What is expected -> All lines from the one with "Task: Switch Cline to Plan mode" to the end of the material, both included, are to be written out exactly and without anything else.

Extracted information Block Start

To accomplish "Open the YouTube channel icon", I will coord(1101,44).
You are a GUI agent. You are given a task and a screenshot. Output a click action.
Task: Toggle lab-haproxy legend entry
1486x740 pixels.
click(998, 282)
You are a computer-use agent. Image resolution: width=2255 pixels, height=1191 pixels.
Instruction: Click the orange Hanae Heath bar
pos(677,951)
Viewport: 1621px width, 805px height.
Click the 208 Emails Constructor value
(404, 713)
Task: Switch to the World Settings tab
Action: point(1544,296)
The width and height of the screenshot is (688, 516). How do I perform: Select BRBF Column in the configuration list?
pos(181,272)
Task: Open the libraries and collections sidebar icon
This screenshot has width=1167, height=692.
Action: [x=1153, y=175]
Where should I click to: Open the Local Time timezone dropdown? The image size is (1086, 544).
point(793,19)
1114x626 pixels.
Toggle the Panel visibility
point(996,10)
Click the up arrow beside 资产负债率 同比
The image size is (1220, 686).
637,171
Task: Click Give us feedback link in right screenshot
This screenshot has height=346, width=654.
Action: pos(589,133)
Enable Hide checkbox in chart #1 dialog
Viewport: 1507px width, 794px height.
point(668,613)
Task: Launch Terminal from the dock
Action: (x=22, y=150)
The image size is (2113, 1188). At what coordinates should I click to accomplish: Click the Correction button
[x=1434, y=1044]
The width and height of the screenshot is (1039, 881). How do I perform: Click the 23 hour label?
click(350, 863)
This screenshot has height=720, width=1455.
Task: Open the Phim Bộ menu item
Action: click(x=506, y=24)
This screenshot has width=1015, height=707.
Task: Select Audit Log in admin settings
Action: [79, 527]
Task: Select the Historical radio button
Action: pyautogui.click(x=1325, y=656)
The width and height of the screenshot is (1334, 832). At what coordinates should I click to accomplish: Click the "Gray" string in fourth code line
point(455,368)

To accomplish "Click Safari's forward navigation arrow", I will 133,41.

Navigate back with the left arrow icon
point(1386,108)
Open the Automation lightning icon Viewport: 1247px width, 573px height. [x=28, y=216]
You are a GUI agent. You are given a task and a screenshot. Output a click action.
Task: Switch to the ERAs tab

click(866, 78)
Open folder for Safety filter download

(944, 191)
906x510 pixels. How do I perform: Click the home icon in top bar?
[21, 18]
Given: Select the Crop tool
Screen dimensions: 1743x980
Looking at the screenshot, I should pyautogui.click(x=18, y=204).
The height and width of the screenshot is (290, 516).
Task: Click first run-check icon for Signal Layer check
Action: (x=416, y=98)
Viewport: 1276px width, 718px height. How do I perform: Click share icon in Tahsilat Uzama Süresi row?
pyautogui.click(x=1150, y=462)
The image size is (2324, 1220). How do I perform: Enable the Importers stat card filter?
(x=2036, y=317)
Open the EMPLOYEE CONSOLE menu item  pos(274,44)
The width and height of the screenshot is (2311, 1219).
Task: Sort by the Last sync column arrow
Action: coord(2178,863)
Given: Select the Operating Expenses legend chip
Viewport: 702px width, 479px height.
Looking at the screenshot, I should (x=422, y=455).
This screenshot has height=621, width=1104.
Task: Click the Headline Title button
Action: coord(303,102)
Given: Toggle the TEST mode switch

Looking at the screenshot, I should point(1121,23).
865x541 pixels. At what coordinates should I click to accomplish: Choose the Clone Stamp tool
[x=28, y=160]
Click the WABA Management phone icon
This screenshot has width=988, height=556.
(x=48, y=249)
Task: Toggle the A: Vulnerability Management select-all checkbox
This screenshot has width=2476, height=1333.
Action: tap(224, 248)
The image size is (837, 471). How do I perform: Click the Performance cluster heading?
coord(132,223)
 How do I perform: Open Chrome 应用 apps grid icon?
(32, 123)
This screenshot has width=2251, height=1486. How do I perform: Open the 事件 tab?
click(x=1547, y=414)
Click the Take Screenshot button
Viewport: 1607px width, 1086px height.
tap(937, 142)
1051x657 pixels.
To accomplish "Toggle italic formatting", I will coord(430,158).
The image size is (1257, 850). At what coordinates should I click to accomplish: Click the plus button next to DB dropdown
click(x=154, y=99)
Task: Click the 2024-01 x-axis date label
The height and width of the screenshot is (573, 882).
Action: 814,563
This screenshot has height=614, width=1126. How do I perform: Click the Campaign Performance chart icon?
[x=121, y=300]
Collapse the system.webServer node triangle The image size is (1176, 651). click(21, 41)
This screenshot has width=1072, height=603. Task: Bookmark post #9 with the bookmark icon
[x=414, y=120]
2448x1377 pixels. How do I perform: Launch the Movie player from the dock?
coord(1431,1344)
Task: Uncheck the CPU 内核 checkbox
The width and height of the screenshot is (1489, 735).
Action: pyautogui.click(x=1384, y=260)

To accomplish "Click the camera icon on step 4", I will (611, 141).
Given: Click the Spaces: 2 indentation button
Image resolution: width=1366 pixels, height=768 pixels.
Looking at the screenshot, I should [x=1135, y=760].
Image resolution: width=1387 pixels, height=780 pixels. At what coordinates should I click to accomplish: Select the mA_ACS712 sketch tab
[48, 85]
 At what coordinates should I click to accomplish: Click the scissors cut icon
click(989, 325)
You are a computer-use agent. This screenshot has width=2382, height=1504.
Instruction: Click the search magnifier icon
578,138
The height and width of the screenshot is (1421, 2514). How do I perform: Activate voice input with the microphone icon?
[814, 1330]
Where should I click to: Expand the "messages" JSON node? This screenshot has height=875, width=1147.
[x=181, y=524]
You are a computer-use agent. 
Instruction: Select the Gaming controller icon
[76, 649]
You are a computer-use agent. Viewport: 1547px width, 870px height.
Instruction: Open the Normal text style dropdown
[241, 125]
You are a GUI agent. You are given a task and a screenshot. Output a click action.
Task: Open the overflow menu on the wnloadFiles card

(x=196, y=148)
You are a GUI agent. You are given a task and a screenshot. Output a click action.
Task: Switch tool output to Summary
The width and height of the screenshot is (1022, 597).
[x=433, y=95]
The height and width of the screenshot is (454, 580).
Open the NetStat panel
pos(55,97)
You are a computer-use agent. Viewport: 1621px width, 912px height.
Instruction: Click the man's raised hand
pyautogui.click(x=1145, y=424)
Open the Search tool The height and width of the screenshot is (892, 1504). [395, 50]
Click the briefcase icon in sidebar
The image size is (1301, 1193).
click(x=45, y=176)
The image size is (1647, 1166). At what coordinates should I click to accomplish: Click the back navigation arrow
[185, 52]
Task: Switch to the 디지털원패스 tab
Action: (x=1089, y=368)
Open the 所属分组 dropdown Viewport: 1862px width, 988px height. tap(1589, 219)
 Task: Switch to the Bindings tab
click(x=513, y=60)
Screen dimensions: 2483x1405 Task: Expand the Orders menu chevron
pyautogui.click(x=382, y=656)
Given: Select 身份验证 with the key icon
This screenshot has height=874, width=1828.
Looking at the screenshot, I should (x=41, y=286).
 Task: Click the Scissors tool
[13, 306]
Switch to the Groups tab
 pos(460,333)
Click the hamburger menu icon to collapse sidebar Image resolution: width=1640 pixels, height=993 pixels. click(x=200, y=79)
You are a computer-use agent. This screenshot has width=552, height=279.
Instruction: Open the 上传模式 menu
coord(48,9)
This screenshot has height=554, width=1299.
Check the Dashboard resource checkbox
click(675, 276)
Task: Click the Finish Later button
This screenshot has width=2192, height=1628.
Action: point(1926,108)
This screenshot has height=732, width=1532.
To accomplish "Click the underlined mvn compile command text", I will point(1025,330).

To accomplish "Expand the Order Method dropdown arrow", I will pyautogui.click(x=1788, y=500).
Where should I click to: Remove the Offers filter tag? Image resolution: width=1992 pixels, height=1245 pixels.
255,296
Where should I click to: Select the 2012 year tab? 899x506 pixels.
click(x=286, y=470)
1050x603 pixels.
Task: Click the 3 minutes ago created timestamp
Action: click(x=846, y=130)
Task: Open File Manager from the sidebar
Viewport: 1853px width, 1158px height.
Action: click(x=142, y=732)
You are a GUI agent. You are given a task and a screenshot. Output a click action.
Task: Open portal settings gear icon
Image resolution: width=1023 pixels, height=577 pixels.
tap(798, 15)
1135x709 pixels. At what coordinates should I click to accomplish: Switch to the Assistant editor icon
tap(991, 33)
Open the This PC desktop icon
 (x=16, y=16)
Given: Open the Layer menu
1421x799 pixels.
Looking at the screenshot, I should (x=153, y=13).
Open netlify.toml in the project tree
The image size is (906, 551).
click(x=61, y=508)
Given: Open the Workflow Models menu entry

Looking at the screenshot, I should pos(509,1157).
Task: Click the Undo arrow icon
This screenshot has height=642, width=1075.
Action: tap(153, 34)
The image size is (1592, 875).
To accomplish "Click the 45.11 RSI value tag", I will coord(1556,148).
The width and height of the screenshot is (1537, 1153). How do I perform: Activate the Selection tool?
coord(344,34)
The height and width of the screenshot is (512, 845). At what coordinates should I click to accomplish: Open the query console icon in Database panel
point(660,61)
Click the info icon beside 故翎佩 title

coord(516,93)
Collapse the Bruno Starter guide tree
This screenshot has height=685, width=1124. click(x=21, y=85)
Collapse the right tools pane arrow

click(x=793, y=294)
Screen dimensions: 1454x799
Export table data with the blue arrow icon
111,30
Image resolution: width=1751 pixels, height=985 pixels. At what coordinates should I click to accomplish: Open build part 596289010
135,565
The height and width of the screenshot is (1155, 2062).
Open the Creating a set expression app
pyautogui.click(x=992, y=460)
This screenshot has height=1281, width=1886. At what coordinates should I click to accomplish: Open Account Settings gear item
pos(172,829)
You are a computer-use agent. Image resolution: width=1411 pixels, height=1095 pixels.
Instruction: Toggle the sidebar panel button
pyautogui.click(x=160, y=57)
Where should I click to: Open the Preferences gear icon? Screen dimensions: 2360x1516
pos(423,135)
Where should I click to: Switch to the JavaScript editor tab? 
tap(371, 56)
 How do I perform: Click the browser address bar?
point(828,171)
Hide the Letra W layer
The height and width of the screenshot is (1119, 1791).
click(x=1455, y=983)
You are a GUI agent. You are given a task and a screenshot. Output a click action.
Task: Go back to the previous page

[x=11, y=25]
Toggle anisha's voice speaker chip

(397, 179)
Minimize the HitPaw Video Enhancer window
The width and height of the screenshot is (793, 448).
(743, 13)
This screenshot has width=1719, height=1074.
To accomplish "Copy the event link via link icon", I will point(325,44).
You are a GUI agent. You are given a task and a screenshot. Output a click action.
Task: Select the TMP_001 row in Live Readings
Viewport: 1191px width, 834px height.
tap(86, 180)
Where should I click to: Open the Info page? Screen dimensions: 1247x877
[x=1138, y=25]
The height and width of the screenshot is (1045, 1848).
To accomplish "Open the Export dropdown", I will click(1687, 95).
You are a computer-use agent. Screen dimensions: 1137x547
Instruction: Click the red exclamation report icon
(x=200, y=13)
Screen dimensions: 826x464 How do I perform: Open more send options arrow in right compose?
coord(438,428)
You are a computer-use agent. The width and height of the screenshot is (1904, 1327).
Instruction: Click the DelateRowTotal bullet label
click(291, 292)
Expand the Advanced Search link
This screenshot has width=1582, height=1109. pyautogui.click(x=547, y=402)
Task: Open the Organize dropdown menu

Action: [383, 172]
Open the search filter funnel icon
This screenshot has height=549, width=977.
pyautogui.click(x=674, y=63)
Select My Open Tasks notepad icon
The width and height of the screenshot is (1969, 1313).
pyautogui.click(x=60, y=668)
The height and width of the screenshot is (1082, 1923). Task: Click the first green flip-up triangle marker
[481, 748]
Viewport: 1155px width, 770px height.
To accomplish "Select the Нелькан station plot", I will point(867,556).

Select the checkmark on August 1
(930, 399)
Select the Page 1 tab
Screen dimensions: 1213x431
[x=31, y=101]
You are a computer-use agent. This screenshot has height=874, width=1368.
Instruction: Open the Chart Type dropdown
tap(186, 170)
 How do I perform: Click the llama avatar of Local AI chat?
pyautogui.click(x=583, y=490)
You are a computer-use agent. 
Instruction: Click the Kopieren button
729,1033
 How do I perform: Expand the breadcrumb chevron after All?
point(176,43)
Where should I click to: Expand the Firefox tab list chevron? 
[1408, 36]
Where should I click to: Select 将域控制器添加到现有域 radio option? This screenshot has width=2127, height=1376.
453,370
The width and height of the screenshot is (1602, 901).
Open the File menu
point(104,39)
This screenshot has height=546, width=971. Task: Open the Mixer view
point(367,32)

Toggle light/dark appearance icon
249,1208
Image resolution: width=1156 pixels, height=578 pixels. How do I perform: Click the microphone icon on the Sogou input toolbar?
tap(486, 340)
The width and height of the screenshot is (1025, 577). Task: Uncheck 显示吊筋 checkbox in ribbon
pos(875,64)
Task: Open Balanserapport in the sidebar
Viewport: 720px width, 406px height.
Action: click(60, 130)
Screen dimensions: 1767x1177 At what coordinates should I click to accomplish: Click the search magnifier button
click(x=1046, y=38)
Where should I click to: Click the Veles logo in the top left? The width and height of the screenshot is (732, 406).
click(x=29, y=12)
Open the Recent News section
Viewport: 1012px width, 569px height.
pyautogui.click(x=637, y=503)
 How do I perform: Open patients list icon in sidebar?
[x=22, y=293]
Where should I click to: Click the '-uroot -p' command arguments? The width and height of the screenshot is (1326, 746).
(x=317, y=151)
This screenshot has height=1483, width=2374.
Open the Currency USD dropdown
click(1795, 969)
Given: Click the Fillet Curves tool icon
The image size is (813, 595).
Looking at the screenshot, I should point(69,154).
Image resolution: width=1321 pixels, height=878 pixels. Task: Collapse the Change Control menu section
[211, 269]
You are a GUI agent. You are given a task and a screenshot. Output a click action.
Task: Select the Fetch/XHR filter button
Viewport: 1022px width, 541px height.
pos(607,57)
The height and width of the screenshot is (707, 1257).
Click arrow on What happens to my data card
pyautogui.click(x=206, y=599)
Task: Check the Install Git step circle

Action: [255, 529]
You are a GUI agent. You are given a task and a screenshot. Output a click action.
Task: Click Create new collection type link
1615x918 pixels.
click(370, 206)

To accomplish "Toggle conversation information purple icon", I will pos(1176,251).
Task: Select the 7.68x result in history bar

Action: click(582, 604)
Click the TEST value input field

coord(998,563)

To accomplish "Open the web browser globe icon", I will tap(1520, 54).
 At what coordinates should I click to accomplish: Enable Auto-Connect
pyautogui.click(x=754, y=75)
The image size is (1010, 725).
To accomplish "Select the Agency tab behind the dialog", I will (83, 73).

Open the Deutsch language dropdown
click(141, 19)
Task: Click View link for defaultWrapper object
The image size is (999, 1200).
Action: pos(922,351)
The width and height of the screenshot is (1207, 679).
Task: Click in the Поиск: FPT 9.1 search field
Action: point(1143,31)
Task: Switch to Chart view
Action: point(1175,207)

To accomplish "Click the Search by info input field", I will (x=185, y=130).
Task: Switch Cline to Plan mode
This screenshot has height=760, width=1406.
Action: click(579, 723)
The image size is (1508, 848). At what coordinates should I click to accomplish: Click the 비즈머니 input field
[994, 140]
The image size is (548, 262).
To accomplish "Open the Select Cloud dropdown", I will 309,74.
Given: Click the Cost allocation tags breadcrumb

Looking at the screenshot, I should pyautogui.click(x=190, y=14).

Extracted information Block End

Exercise answer ->
Task: Switch Cline to Plan mode
This screenshot has height=760, width=1406.
Action: click(579, 723)
The image size is (1508, 848). At what coordinates should I click to accomplish: Click the 비즈머니 input field
[994, 140]
The image size is (548, 262).
To accomplish "Open the Select Cloud dropdown", I will 309,74.
Given: Click the Cost allocation tags breadcrumb

Looking at the screenshot, I should pyautogui.click(x=190, y=14).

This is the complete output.